母「貴方!! どうしてもっと早く戻って来て下さらなかったの!? 連絡しましたのに!!」
細工美しいテーブルを乱暴に叩いて、シャトー伯爵夫人は声を荒げた。
父「わかっている。だが、私も外交官だ。忙しいのはわかっているだろう」
外国を飛び回っていた伯爵は疲れたように言ってソファーに腰を沈める。
シャトー伯爵は伯爵号の中でもかなりの権限を有する名家だ。
伯爵はいくつもの外国語を操り、その有能ぶりには舌を巻くほどで、外交官という大役を任されていた。
夫人の方はなんと、前女王の末妹の孫にあたるのだった。
そしてまた、娘のメイディアも公爵家に嫁ぐことが決まっている。
伯爵といえど、ここまでの力を有する家はそうそうお目にかかれない。
▽つづきはこちら
母「忙しい忙しいって……娘が戻って来ないのに、お仕事の方が重要だとおっしゃるの!?」
父「ああ、そうだ。娘がワガママを言っているから、私は戻りますと諸外国のお偉方にいちいち言うのかね?」
母「公爵家との縁談ですよ!? それももう、今年の12月には挙式なのに」
父「そのために君がいるんじゃないのか? 母親だろう」
ため息交じりにティーカップを手にとった。
母「母親母親って……では貴方は何だというのですっ!!? あの子のために何かしてあげたとでも? それとも父親は必要ないとでもおっしゃるつもりですか!!」
紅茶をすするのをやめて、
父「何を言っているんだ。私はちゃんと父親のつとめを果たしてきたつもりだ」
母「結婚相手を決めたのは私です!! 貴方は何もしてくれなかったじゃあありませんか!!」
父「まだ早いと思ったんだ」
いささか乱暴にカップをソーサーに戻す。
中の液体が大きく揺れてやがて収まる。
母「早いだなんてそんなことはございませんわ!! 13でお嫁にゆくお嬢さんだっているくらいですのよ!? 来年にはあの子も16。充分ではありませんか。それにワイズマン公がお望みならば12だろうと11だろうと差し上げても構いませんでしょ、それがあの子の幸せというものですわ」
父「君は爵位にこだわりすぎる……」
母「こだわって何が悪いの? 私は女王陛下の妹君にあたるソフィー様の孫なんですからね!!」
父「またそれか……僕は君のそういうところに心底嫌気がさすよ。まるで格下の伯爵家に嫁いだことが不満で不満でならないと言われているようだ」
昔から何かというと自分は前女王陛下の妹の孫だということをことさらのように主張する妻。
妻に何一つ不自由などさせたことがないつもりなのに、このような言われようでは自尊心が傷つかないワケがなかった。

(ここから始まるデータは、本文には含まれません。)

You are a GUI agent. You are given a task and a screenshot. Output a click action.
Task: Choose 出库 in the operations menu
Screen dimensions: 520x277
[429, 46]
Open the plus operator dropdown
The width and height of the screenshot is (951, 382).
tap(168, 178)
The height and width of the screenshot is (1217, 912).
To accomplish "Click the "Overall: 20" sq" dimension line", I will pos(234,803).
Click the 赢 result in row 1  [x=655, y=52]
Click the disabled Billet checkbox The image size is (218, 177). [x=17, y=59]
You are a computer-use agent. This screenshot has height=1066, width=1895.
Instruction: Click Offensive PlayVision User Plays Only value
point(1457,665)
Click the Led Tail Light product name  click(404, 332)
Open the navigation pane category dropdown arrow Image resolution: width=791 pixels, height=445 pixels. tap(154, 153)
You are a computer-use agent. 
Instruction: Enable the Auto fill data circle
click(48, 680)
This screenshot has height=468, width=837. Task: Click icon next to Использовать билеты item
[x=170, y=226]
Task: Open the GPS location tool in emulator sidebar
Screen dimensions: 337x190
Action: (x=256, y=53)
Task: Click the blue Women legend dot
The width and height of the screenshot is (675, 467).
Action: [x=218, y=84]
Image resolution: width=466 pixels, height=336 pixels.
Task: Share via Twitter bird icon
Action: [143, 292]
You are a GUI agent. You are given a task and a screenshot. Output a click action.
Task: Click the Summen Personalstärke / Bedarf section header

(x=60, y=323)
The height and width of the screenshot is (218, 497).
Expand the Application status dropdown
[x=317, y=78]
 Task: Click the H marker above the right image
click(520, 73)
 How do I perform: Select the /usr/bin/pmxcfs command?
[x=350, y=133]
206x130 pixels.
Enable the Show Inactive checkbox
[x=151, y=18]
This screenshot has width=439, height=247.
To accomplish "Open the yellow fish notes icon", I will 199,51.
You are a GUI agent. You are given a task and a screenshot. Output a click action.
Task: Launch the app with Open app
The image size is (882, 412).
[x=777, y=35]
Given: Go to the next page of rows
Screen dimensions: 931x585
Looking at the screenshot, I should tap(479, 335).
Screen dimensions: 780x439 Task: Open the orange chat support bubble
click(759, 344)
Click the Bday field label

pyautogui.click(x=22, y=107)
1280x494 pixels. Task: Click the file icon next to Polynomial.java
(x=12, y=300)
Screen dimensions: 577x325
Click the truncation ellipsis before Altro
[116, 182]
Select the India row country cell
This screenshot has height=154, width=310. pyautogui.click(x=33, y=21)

そうして夫は別の女に流れていったのに、何年経ってもこの関係は変わらぬままだ。
母「そんなことは言っていないでしょう!! でも貴方!! より位の高い貴族に娘を嫁がせたいと思うのは親の心でありましょう? それの何が悪いというのですか!?」
父「わかったわかった」
母「投げやりに言わないで!!」
父「投げやりになんて言ってないっ!!」
とうとう伯爵も声を大きくしてテーブルを叩いた。